Disruption of the NDC80–Nek2 axis suppresses glioblastoma stemness and enhances therapeutic efficacy

Glioblastoma (GBM), the most aggressive primary brain tumor, demonstrates resistance to standard therapies, primarily due to the presence of GBM stem cells (GSCs), the mechanisms of which remain poorly understood. To identify therapeutic targets for GSCs, we utilized multiple datasets to screen for differentially expressed pathways and potential targets. The prognostic and survival characteristics of the potential target NDC80 were analyzed using the TCGA and CGGA datasets.
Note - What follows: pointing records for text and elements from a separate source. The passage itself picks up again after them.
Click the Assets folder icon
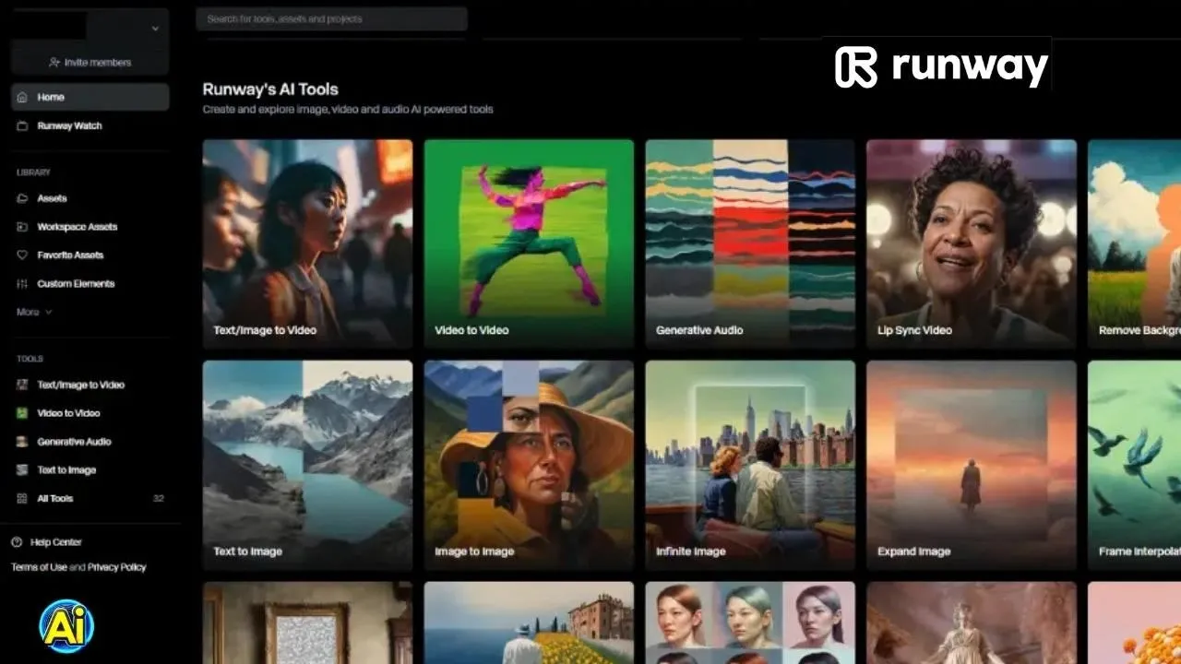Viewport: 1181px width, 664px height. pyautogui.click(x=23, y=198)
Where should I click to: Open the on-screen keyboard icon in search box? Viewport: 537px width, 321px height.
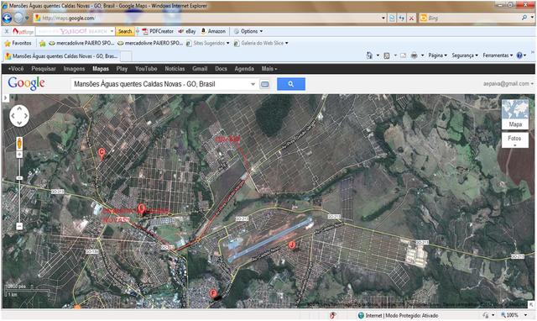[264, 84]
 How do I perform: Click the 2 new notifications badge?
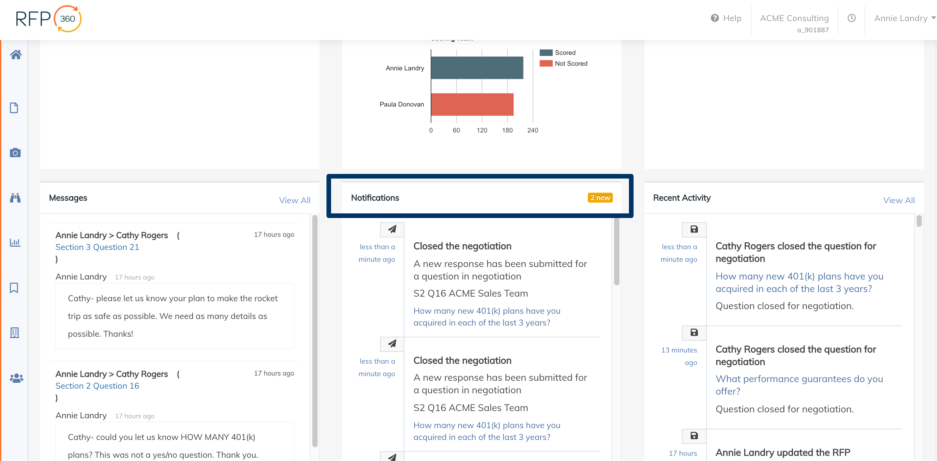pos(600,198)
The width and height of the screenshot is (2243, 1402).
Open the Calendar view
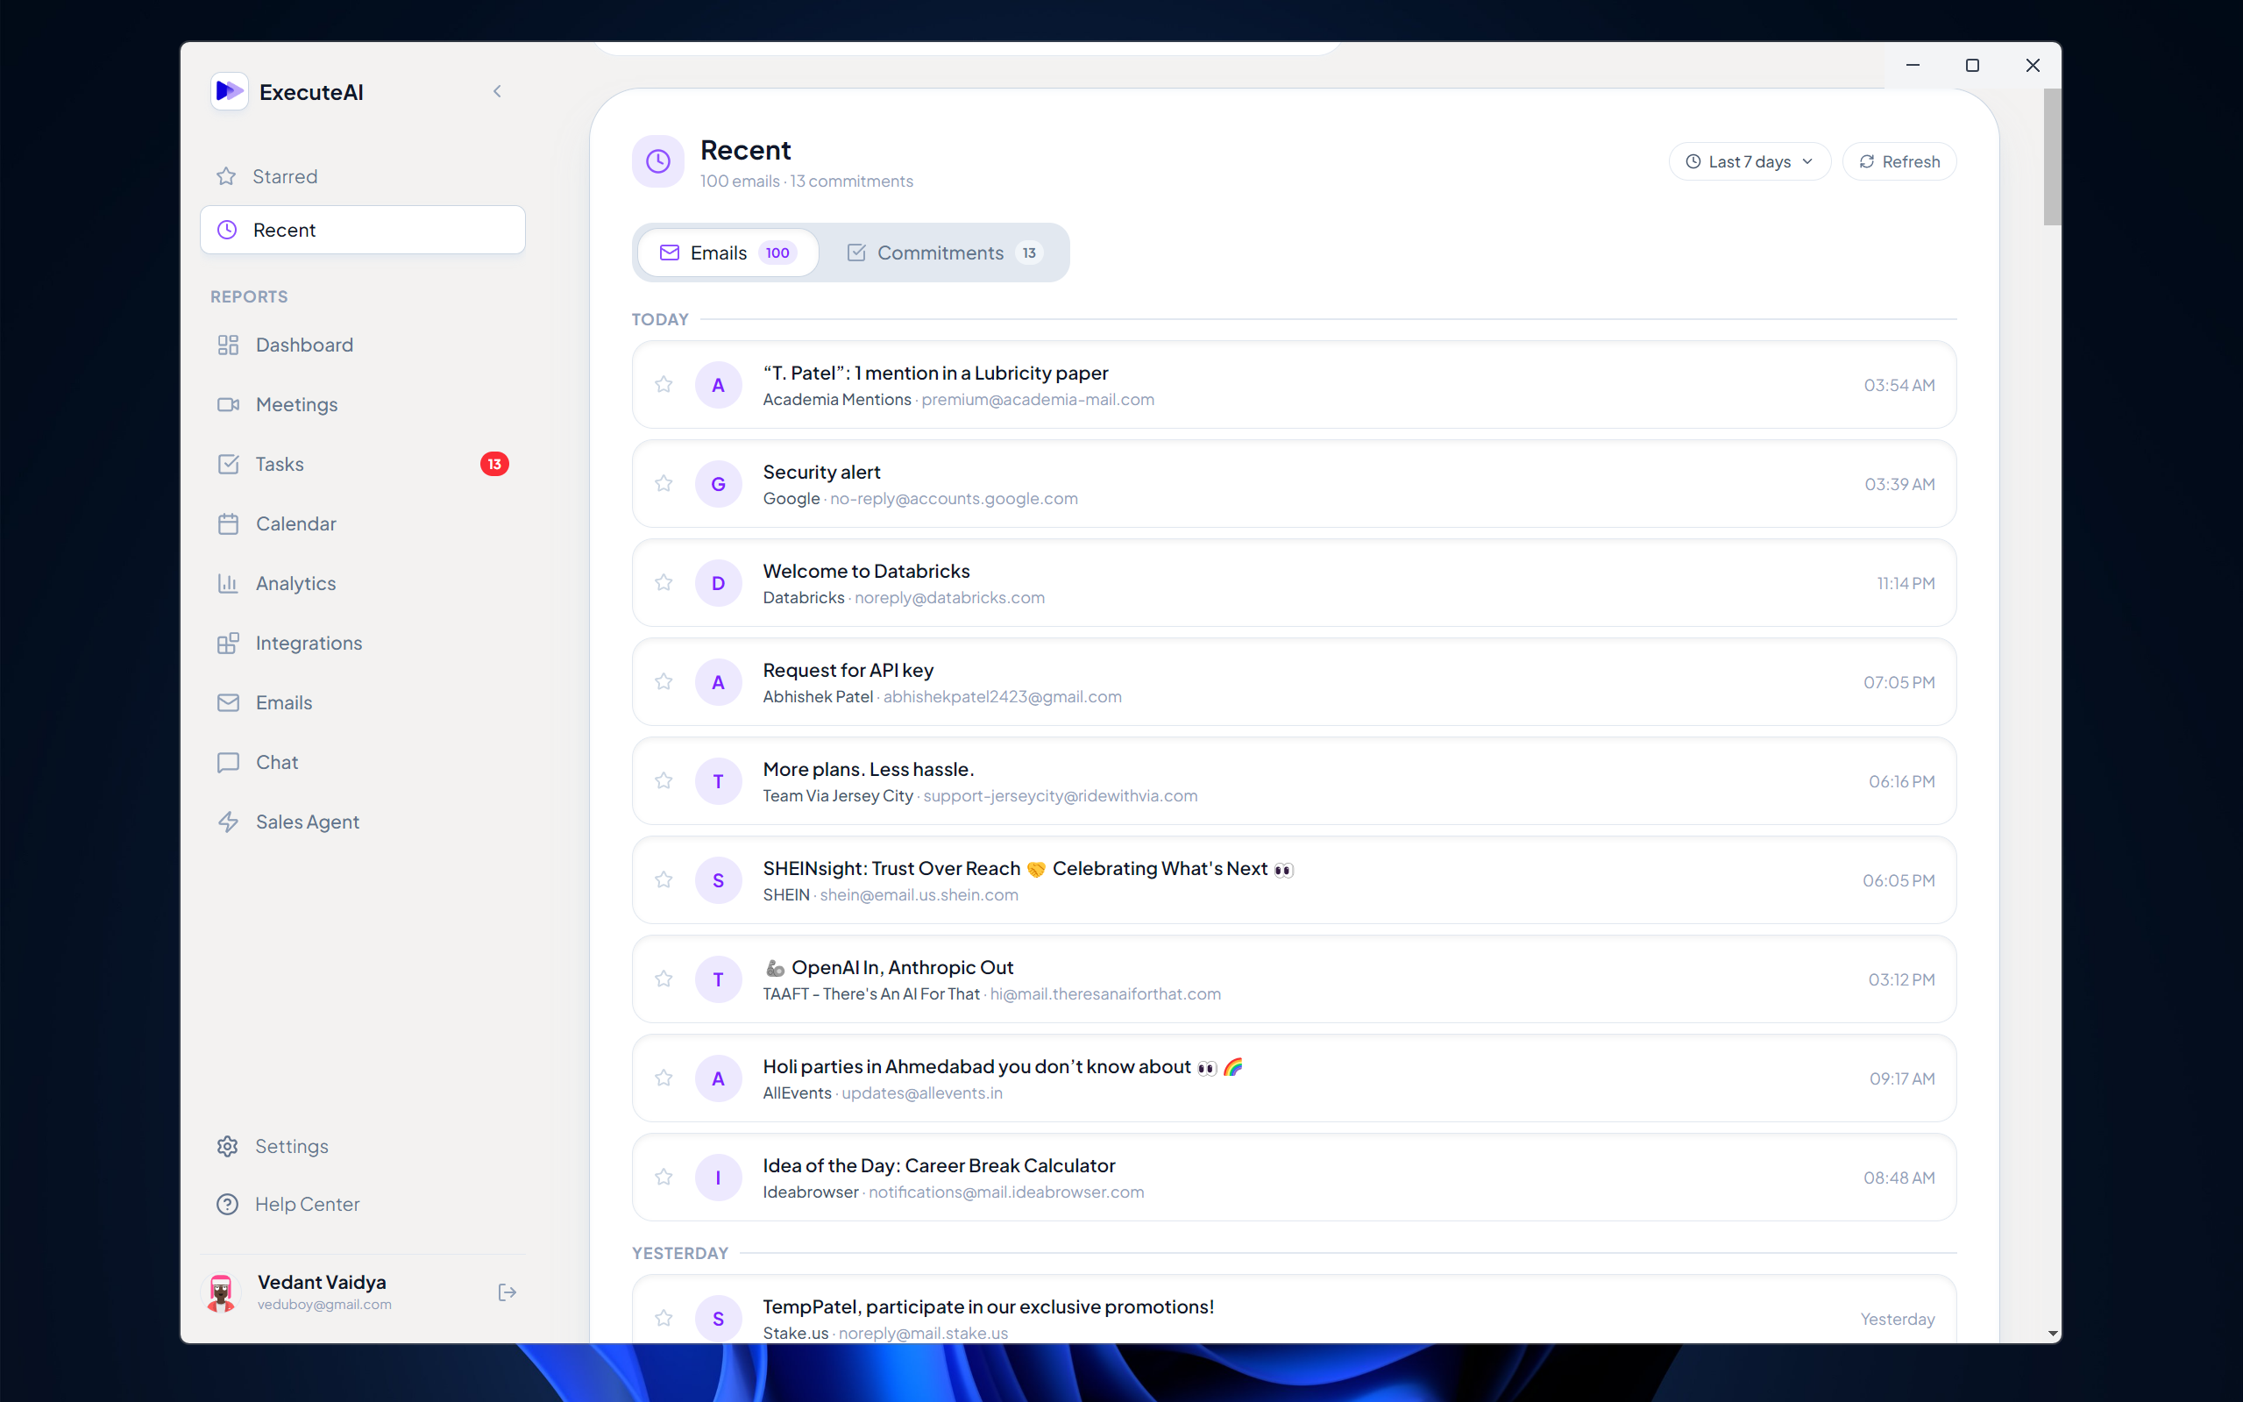(295, 524)
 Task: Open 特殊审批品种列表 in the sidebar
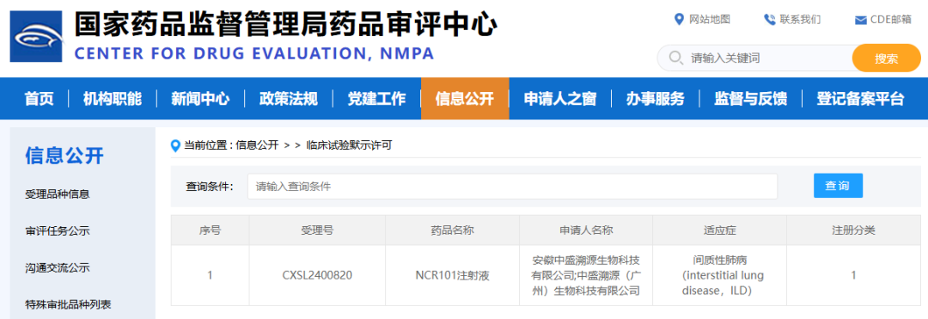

The molecular function of NDC80 was evaluated through western blot, RT-qPCR, limiting dilution assays, sphere-forming assays, cell proliferation, and cell cycle analysis. Orthotopic GBM xenograft models were established to assess the anti-GBM effects of NDC80 inhibition. Co-immunoprecipitation assays were performed to confirm the interaction between NDC80 and Nek2 after treatment with the NDC80 inhibitor TAI-1. We performed an integrated analysis of multiple datasets and identified significant differences in cell cycle–related pathways between GSCs and non-GSCs. Among these, NDC80, a core kinetochore protein crucial for accurate chromosome segregation during the G2/M phase of the cell cycle, was found to be markedly overexpressed in GSCs. Analysis of public databases revealed that high NDC80 expression is associated with poor patient prognosis and aggressive clinical features. Functional studies demonstrated that silencing NDC80 suppresses GSC stemness and tumorigenic potential, as evidenced by reduced self-renewal and proliferation in vitro, induction of G2/M phase arrest, and impaired tumor growth in an orthotopic brain tumor xenograft model. Furthermore, we showed that TAI-1, a small-molecule inhibitor that disrupts the NDC80–Nek2 interaction, effectively suppresses GSC proliferation and tumorigenesis, leading to a significant extension of survival in mice bearing orthotopic GBM tumors. Our findings highlight NDC80 as a key regulator of GBM pathogenesis and a promising prognostic biomarker and therapeutic target.